We did it. We survived.
A trembling shook not just Ashes’s hands but also her heart. Caught up still in the wave of sheer power which had just surged through her, she wanted more than ever to do what she ought to have done years ago.
Find the crown. Wield it.
She had only to tell Moss, to make her listen. Ashes imagined the moment anew, for the first time believing that she’d always had the power to make Moss listen. Moss would deny and she would chide and she might even shout.
But she will stand beside me. She always would have.
Ashes stared across the thin strip of water at Moss and allowed a smile to curl one corner of her mouth.
At the edge of her vision, Ashes registered movement—Arrold, who’d begun arcing toward the tied person on the ground near the dead Vithtak officer, continued his approach more directly. Water darkened his leggings up to his knees as he waded ashore.
The Meres-folk who’d been fighting the Vithtak remained as still as Ashes, heads turning and gazes shifting as they surveyed the battle site. Seven spear-wielders stood in a loose formation to the right of where Moss and the others were. Ashes thought another two archers might remain in the trees even further to her right, where the water swirled through exposed roots.
Twenty years before, when the northern portion of The Wandering Tears had been Leriand and Ashes had actually been schooled in such things, many kingdoms had been united under the high king but often in name only, as squabbles and sometimes armed conflict between them all had never truly ceased.
Despite being united in theory, the tribes had continued to wear their own colors and emblems. Tribes to the south had never declared fealty to the high king at all, but their prideful displays of individual colors and squabbles and conflicts had been no less prevalent than in the north.
They were in unfamiliar territory here. Ashes wasn’t sure they’d even reached the Tears themselves or if they wandered further to the west of them. In any event, she hadn’t ventured this far north since she and Moss had fled Lechat Leriand in their youth. She couldn’t imagine the tribes had continued to bicker amongst themselves, not with Vithtak incursions to unite them.

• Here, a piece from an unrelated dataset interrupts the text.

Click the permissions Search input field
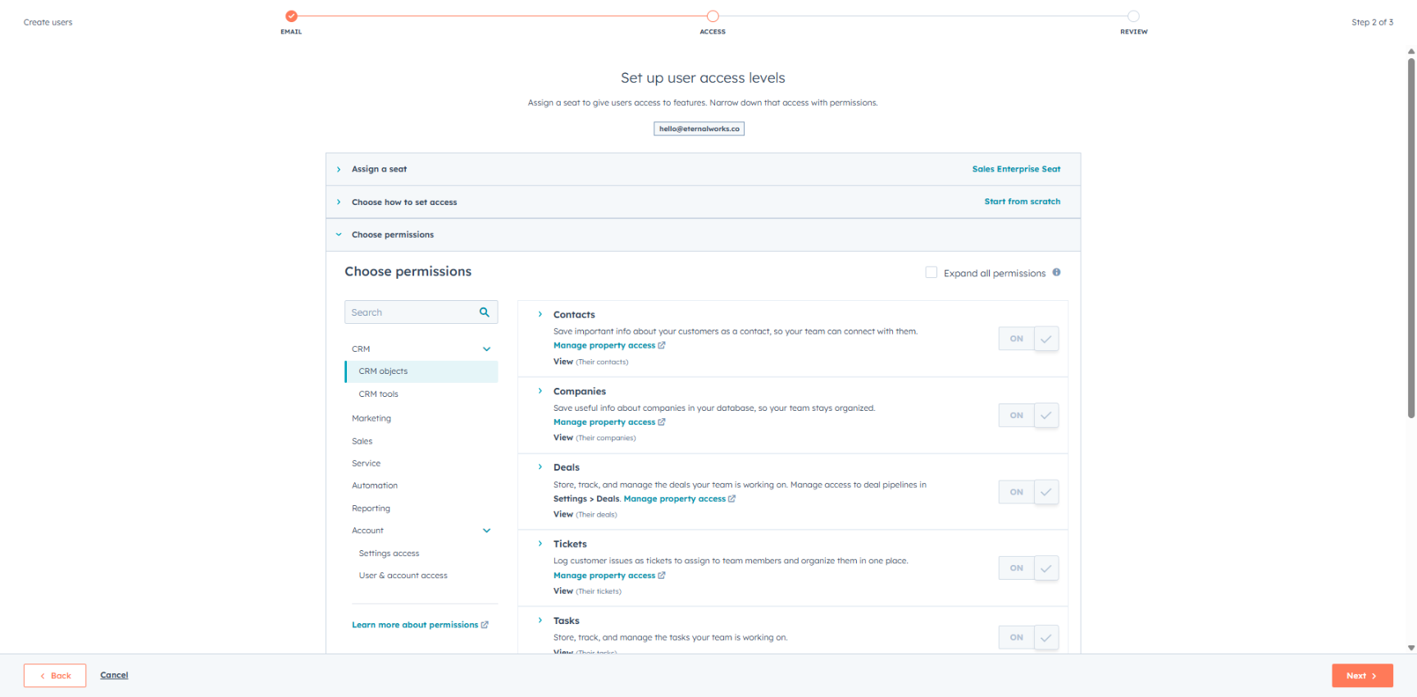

But Ashes’s gaze picked out the streamers of white moss wound around their waists and the black feathers which dangled from their belts and hair, and she couldn’t recall what, if anything, she’d ever heard of such a tribe.
“What just happened?” Kestrel’s breathless question came from Ashes’s left shoulder. “Did we really just do that?”
Across the way, Daness’s tense pose relaxed. Her shoulders eased. Charak and Meleri lowered their raised knives. Charak turned to Meleri and grinned.
Arrold sloshed across the boggy ground and past the dead Vithtak officer. He crouched beside the person who’d been tied and now wriggled and tried to lift his head from the ground.
To Ashes’s right, a shout went out. The inflection was such that she didn’t understand the words.
But she understood the tone. Her pulse, only beginning to calm, immediately pounded once more.
Ashes had no chance to shout a warning or even think what she might have said. Two arrows whistled across her field of vision, little more than a blur. Black fletching sprouted from Arrold’s throat, both arrows sinking into nearly the same spot. His body toppled backward from the impact.
And that was it. Arrold simply fell over and ceased to move.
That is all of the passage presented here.